The data

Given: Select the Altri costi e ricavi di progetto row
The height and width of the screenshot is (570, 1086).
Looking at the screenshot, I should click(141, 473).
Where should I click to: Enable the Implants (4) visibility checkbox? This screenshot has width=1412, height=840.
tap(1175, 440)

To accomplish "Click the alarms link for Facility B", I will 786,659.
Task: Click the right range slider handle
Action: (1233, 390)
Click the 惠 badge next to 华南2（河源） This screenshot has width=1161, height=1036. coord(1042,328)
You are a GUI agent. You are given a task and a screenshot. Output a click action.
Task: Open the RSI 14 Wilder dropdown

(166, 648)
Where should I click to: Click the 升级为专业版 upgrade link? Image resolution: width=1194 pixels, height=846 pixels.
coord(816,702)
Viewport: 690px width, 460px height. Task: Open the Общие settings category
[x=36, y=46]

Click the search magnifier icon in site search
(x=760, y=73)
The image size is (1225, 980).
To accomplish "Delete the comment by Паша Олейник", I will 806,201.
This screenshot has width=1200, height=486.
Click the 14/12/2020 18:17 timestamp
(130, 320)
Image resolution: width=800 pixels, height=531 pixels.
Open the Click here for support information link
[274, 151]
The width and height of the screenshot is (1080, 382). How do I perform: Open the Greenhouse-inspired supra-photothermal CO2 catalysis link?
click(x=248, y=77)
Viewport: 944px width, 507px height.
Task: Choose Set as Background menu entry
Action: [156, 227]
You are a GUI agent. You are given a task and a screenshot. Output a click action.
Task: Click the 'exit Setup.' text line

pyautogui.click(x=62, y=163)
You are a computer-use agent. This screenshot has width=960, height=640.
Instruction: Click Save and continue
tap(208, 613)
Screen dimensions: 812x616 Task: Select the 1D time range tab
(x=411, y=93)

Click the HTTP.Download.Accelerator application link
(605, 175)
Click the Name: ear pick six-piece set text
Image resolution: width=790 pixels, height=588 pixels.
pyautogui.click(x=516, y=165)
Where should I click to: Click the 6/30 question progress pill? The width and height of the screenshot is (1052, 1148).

What needs to be done
Output the entries above in their entirety, exactly as written.

Your response
Given: Select the Altri costi e ricavi di progetto row
The height and width of the screenshot is (570, 1086).
Looking at the screenshot, I should click(141, 473).
Where should I click to: Enable the Implants (4) visibility checkbox? This screenshot has width=1412, height=840.
tap(1175, 440)

To accomplish "Click the alarms link for Facility B", I will 786,659.
Task: Click the right range slider handle
Action: (1233, 390)
Click the 惠 badge next to 华南2（河源） This screenshot has width=1161, height=1036. coord(1042,328)
You are a GUI agent. You are given a task and a screenshot. Output a click action.
Task: Open the RSI 14 Wilder dropdown

(166, 648)
Where should I click to: Click the 升级为专业版 upgrade link? Image resolution: width=1194 pixels, height=846 pixels.
coord(816,702)
Viewport: 690px width, 460px height. Task: Open the Общие settings category
[x=36, y=46]

Click the search magnifier icon in site search
(x=760, y=73)
The image size is (1225, 980).
To accomplish "Delete the comment by Паша Олейник", I will 806,201.
This screenshot has width=1200, height=486.
Click the 14/12/2020 18:17 timestamp
(130, 320)
Image resolution: width=800 pixels, height=531 pixels.
Open the Click here for support information link
[274, 151]
The width and height of the screenshot is (1080, 382). How do I perform: Open the Greenhouse-inspired supra-photothermal CO2 catalysis link?
click(x=248, y=77)
Viewport: 944px width, 507px height.
Task: Choose Set as Background menu entry
Action: [156, 227]
You are a GUI agent. You are given a task and a screenshot. Output a click action.
Task: Click the 'exit Setup.' text line

pyautogui.click(x=62, y=163)
You are a computer-use agent. This screenshot has width=960, height=640.
Instruction: Click Save and continue
tap(208, 613)
Screen dimensions: 812x616 Task: Select the 1D time range tab
(x=411, y=93)

Click the HTTP.Download.Accelerator application link
(605, 175)
Click the Name: ear pick six-piece set text
Image resolution: width=790 pixels, height=588 pixels.
pyautogui.click(x=516, y=165)
Where should I click to: Click the 6/30 question progress pill? The width and height of the screenshot is (1052, 1148).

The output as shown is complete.